Auszug —
Paula Modersohn-Beckers Leben war geprägt von Kontrasten. Einerseits lebte sie in der ländlichen Idylle der Worpsweder Künstlerkolonie und andererseits zog es sie immer wieder in die pulsierende Metropole Paris, auf der Suche nach der eigenen Identität als Frau und Malerin. Sie wehrte sich gegen die berufliche Rolle der Lehrerin und auch gegen die der Ehefrau an der Seite Otto Modersohns in zurückgenommener Pflichterfüllung. So unterwarf sie sich nicht der Ehe, sondern nutzte umgekehrt diese, um ihren Weg als freie Künstlerin zu finden. Konsequent suchte sie die Selbstverwirklichung, wovon über sechzig Selbstporträts zeugen, welche die Auseinandersetzung mit dem eigenen Ich bildlich verewigen. Gewissermaßen spiegelte sie sich auf diese Weise, befragte sich und kreierte eine Spur zum innersten Selbst. Ihr Kampf um Sichtbarkeit und Anerkennung als Künstlerin sowie die Suche nach dem Lebenssinn ist wohl das, was sie zeitlebens antrieb. Ihre Ausdrucksform war Avantgarde, bestechend durch eine Einfachheit und bereits erkennbare Merkmale von Expressionismus und Kubismus. Zu Lebzeiten jedoch verkauft sie nur fünf Werke, ihr Talent bleibt unentdeckt und unbeachtet. Schmerzend ist, dass kurz vor dem Finden und Ankommen in der wohl sinnstiftendsten Rolle ihres Lebens, der Mutterrolle, ihr Leben abrupt endete. Sie selbst soll ihren Tod mit den berühmten letzten Worten „Ach…Schade!“ kommentiert haben. Diese scheinen wie ihr hinterlassenes Œuvre scheinbar einfach, aber doch voll tiefem Erkennen. Sie wirken wie ihr Malstil, wie ein Vorgriff auf Kommendes …
Denn ihr Ringen um Sichtbarkeit überdauert Tod und Unterschätzung, ja es wird zum Triumpf über das eigene Schicksal. Posthum schreibt sie Geschichte: Ihre Selbstporträts beinhalten das erste Akt-Selbstporträt der Kunstgeschichte und ihr zu Ehren wird das erste Museum für eine Frau eröffnet.

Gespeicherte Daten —
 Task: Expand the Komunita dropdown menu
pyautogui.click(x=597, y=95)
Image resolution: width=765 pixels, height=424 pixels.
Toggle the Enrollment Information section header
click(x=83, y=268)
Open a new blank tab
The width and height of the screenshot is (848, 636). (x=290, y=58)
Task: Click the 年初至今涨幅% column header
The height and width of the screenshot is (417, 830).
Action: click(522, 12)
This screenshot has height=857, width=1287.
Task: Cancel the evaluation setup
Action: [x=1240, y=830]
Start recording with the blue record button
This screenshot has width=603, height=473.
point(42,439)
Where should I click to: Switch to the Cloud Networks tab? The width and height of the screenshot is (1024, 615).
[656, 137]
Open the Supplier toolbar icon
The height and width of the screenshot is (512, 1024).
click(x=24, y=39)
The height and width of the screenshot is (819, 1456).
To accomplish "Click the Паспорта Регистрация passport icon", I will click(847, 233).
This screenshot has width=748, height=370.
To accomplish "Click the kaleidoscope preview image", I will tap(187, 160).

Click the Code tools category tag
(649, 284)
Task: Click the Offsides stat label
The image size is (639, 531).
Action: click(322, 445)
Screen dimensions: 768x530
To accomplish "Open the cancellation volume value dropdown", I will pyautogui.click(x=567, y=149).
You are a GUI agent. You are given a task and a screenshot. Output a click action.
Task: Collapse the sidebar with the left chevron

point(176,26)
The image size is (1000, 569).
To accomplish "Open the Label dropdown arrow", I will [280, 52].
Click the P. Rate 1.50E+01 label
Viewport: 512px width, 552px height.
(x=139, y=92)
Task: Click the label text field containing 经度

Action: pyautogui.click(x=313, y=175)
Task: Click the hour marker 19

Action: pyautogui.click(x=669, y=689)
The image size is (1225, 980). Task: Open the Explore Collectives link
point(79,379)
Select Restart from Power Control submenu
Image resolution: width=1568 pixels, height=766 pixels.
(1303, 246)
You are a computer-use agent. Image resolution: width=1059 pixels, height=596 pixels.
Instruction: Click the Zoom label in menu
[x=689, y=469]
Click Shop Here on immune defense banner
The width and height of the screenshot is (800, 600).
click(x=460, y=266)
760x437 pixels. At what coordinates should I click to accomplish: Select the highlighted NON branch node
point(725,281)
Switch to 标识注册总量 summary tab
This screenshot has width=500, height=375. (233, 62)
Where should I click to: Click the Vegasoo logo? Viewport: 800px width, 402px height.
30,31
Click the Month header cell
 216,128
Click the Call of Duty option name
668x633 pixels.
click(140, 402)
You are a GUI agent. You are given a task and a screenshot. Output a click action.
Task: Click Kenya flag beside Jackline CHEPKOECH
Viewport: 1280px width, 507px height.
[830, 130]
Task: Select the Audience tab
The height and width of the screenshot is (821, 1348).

Aufgabe — Fassen Sie den Absatz „Denn ihr Ringen um Sichtbarkeit“ aus dem Text über Paula Modersohn-Becker als knappe Stichpunktliste zusammen.

Antwort —
- Ihr Ringen um Sichtbarkeit überdauert Tod und Unterschätzung und wird zum Sieg über das eigene Schicksal.
- Nach ihrem Tod schreibt sie Geschichte.
- Unter ihren Selbstporträts ist das erste Akt-Selbstporträt der Kunstgeschichte.
- Ihr zu Ehren wird das erste Museum für eine Frau eröffnet.